If we consistently teach and cue a skill exactly the same way, our clients begin to tune us out. They know the words, they know what they are supposed to do, and the activity becomes less interesting. If, however, we take a traditional exercise and add a little twist, altering how the client perceives it, it becomes more interesting.

 

One of my favorite ways to do multi-planar lunges can be seen below. I fail occasionally, and that’s okay. I am also successful often, and I find it mentally engaging, more of a game than a specific set/rep scheme to work my legs.

 

This doesn’t mean I don’t spend time doing focused work, thinking about how my limbs are moving in space. It just means that I also take the time to move in an unplanned, task oriented way.

 

Learning research suggests learning happens when we challenge ourselves in a variety of contexts (2). The failure that likely ensues the first time we try something new causes our brains to rework our approach to the task the next time. Eventually, through repeated exposure in different contexts, the concept we are trying to understand sticks. The challenge is the thing that keeps it interesting; approaching the concept in a variety of ways opens up a window for connecting with the information.

 

Game play is exactly this, repeated exposure to problem, explored slightly differently each time.

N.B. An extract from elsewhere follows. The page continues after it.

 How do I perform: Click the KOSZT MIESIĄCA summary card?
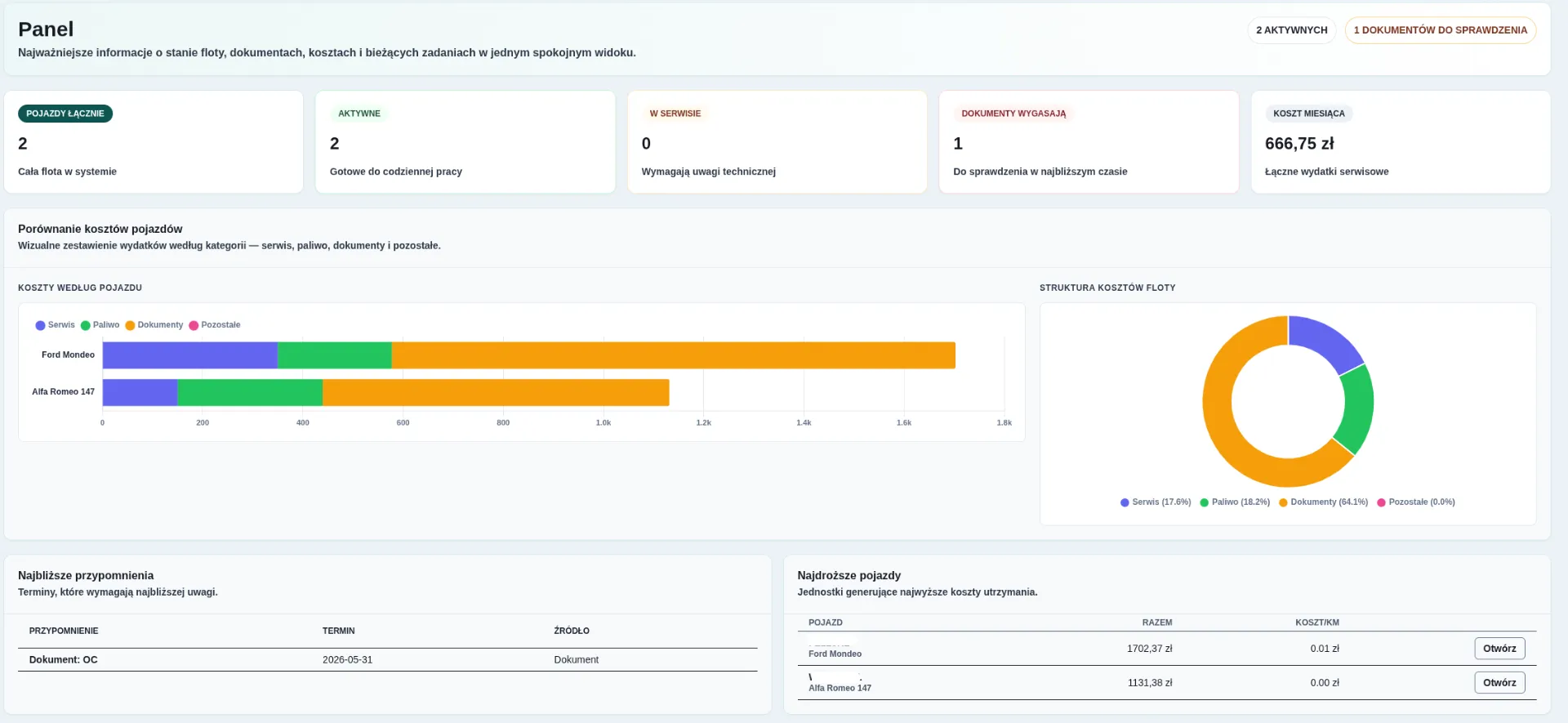[x=1401, y=142]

When looked at under the scope of movement, game play can help us break through plateaus, achieve new skills, and get a lot more enjoyment out of our workouts.

 

A few weeks ago, the coach that writes my program suggested a slightly miserable isometric hold following a challenging strength move by simply writing, “Can you perform B directly after A?”

 

“Of course I can do that,” I thought to myself, without a care about how it would actually feel. The way it was phrased posed a challenge; challenges are interesting and create a more play like environment.

 

I do this with my clients frequently. I pose the question, “can you?” and, like me, they say yes without hesitating. It reframes their mindset surrounding the activity and reframing, research shows up, is a powerful thing.

 

Strength is important, mobility is important, but I strongly believe exercise and fitness doesn’t have to be miserable to be effective. We know that in order to get stronger people need time under tension, but don’t undervalue the power of a self-organizing, playful physical experience.

 

References:

  1. Barker, E., (2017). Barking up the Wrong Tree.